The counterclaim also referenced Warren’s libel suit against Parete, saying, “The purchasers for the Lots withdrew from the contracts because they were aware of the prior statements of Supervisor Parete alleging criminal activity. Warren claims the libel suit is settled but for an undisclosed sum.”
But Parete said in response on Dec. 1, “I am not aware that the libel suit is settled. My lawyer said Mike Warren’s attorney wanted to settle. I refused to sign any agreement and am prepared for trial. I’ve got no paperwork or information that it’s been resolved.” The Town is not paying for the lawsuit, according to Parete. “The libel lawsuit is being paid for by insurance” since he was acting in his capacity as town supervisor.
Parete said last spring, “the town pursued a lawsuit against Duchess Farms in support of the homeowners in the Duchess Farms subdivision. These Homeowners were unable to obtain permits and certificates of occupancy from the town due to claims by the town that site work in the subdivision was incomplete.”
Warren said on Dec. 1 in a statement about his $2.4 million counterclaim, “The town refused three settlements which they told the judge they had, but backed out.” Warren continued, “The town has said they will appeal the decision by Judge Mott dismissing all the violations. The taxpayers should be aware of the political vendetta by this supervisor using tax money. The countersuit of over 2 million will be paid by taxpayers and not insurance because town board started this.” Parete confirmed that “the town will be paying for the Duchess Farms lawsuit not insurance.”
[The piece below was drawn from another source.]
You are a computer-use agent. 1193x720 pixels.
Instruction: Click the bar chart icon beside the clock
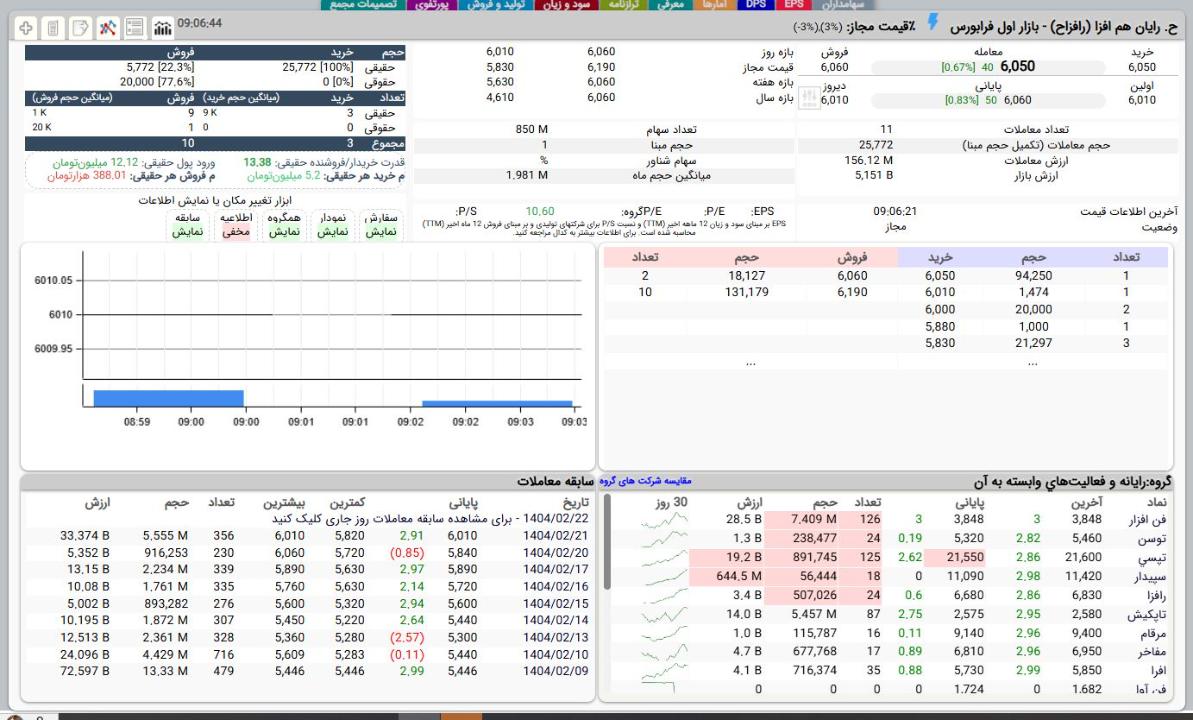click(161, 25)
Parete said, “I believe we’ve spent about $240,000 in three years for attorney and engineering fees … If Mike just built the plans the Planning Board approved, none of us would have spent any money. The town engineer and the engineer property owners hired both said the development’s stormwater and roads have not been built according to the plans approved by the Planning Board. They aren’t even close to being built correctly.” Parete said over the phone, “As supervisor, he (Warren) should have held himself to a higher standard.”
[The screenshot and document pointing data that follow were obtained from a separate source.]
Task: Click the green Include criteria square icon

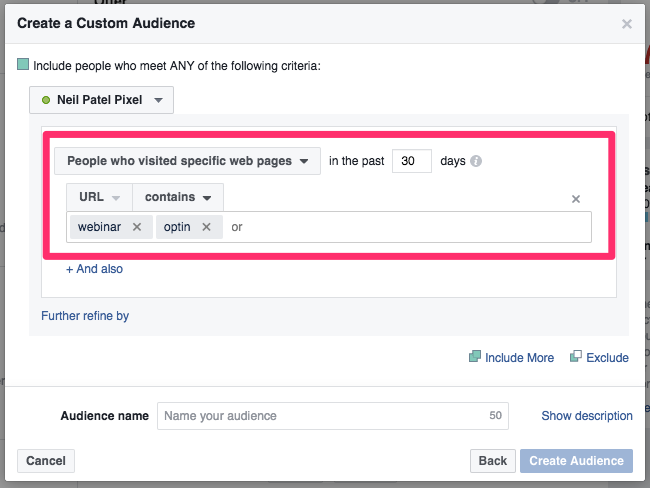Action: click(x=24, y=65)
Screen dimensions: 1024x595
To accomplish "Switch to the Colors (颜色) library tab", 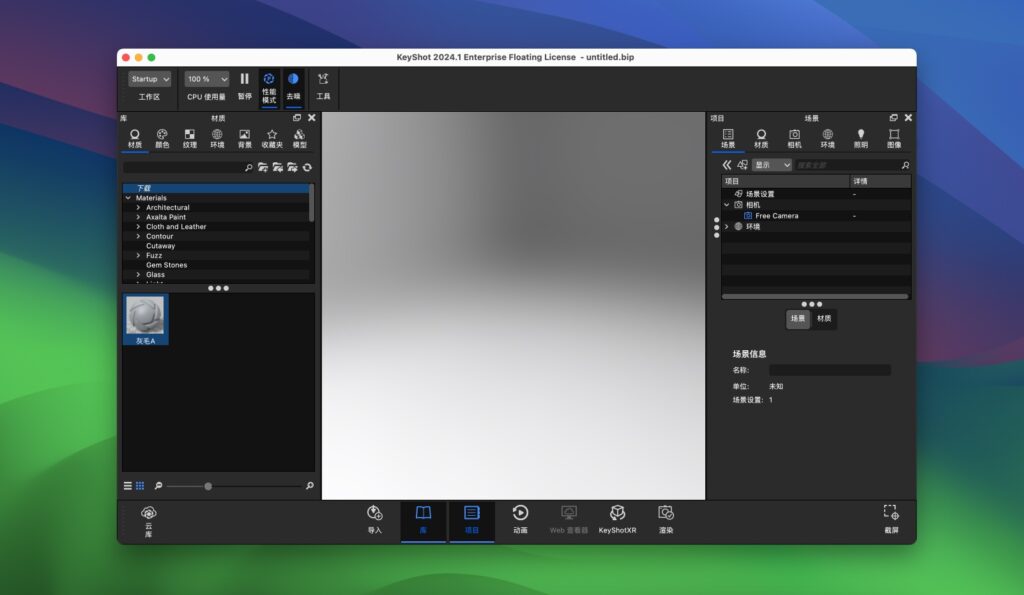I will [x=162, y=136].
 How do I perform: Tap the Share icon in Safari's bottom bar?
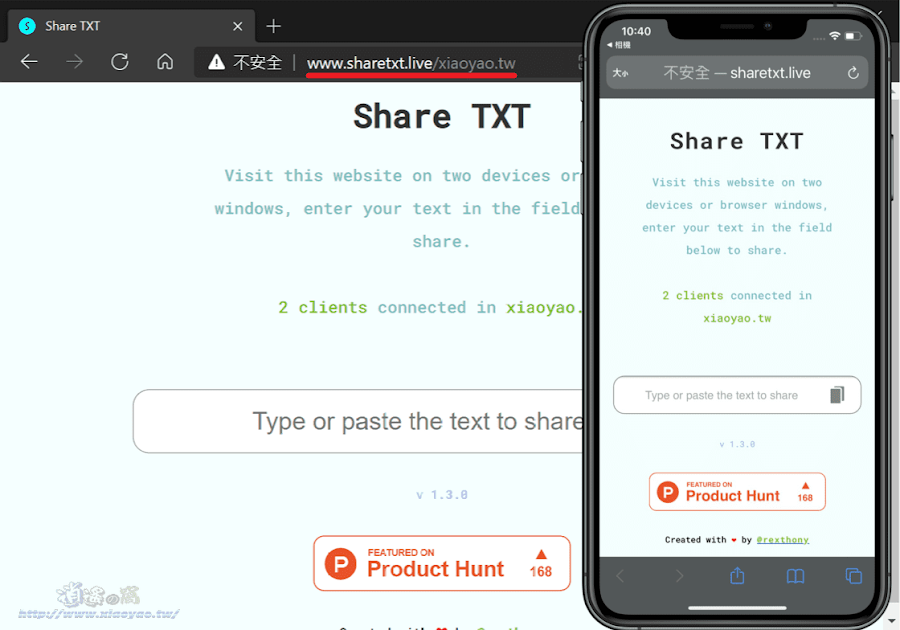tap(737, 576)
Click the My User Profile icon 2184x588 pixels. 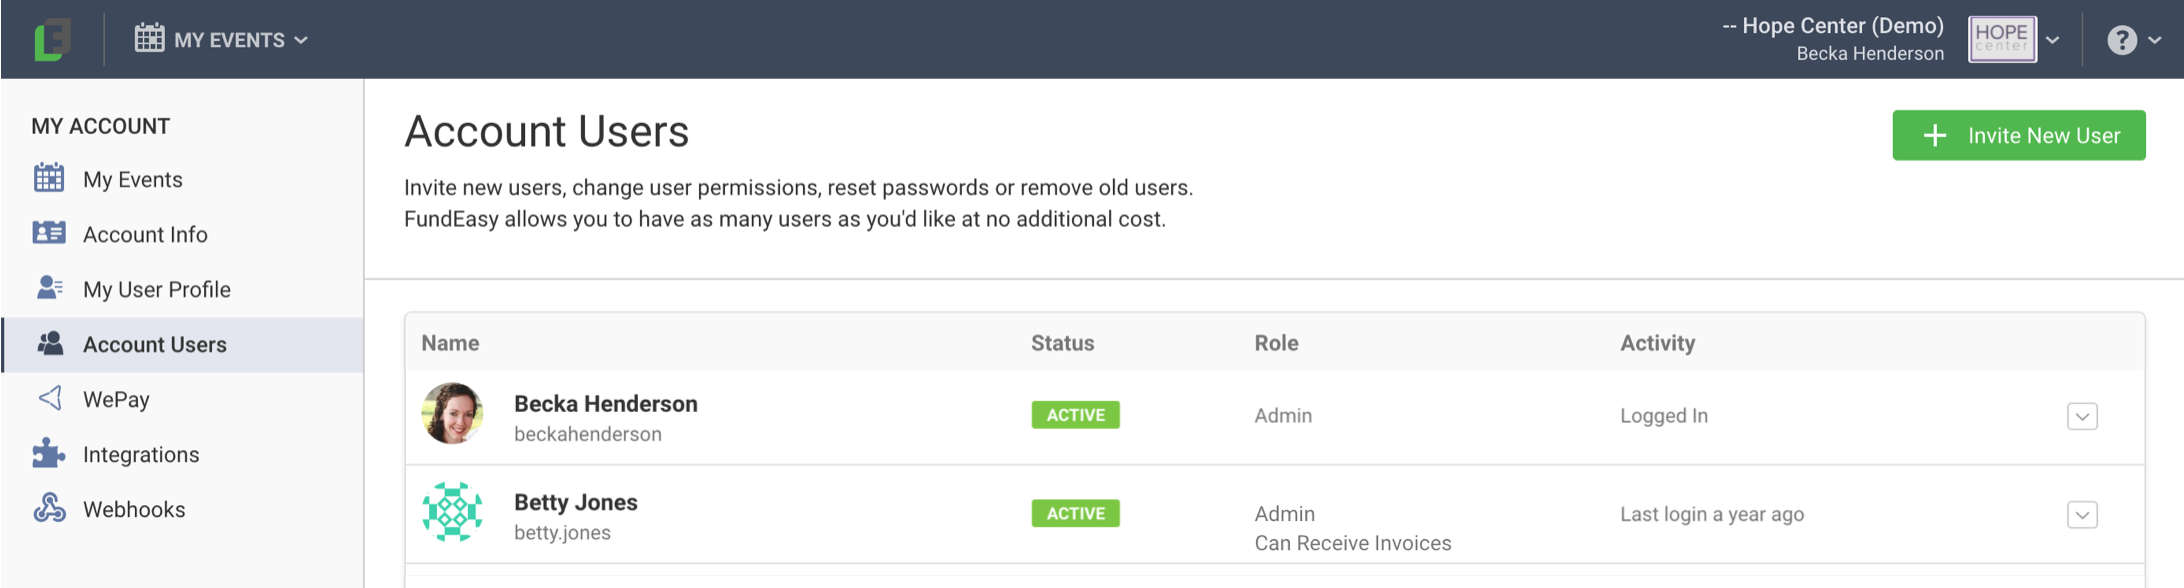pos(49,288)
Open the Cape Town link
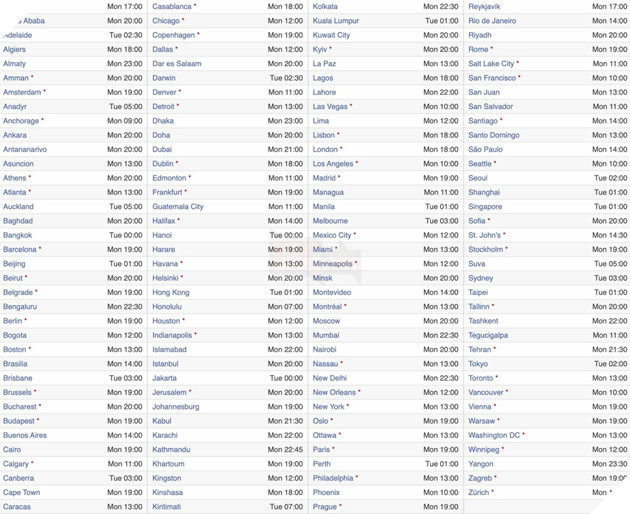 pyautogui.click(x=21, y=493)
Parete continued in his response to the filing on 12/1, “The town's position is that the developer needs to build the roads and stormwater to the plans, to what the Planning Board approved, and Mike Warren signed off on. I am confident the law is on our side; a developer must build to the approved plans. New York Department of Environmental Conservation issued Mike Warren a cease and desist on any site disturbance 18 months ago because of multiple stormwater violations, and he never submitted a Storm Water Pollution Prevention Protection Plan (SWPPP) to the state. I believe the fine is $33,500 per day. I doubt anyone would purchase property with a cease and desist and be responsible to pay DEC fines once they took ownership of the property.”
This counterclaim is after Duchess Farms annulled the February 2022 violations issued by the Marbletown ZBA. Rich Parete has said that the town “board members spoke with our attorney on 11/15, and we agreed to appeal the judge's decision. We are confident the town will prevail as we work through the legal system.”
On Oct. 21, Justice Mott, Ulster County, annulled all but one of the eight violations. In the one violation not annulled, he decided “the record was insufficient to conduct a meaningful review.” Much of this case comes down to the lack of “clarity” given by the town throughout the process. Mott says, “the administrative authority must state the basis of its findings with sufficient clarity to permit such review.”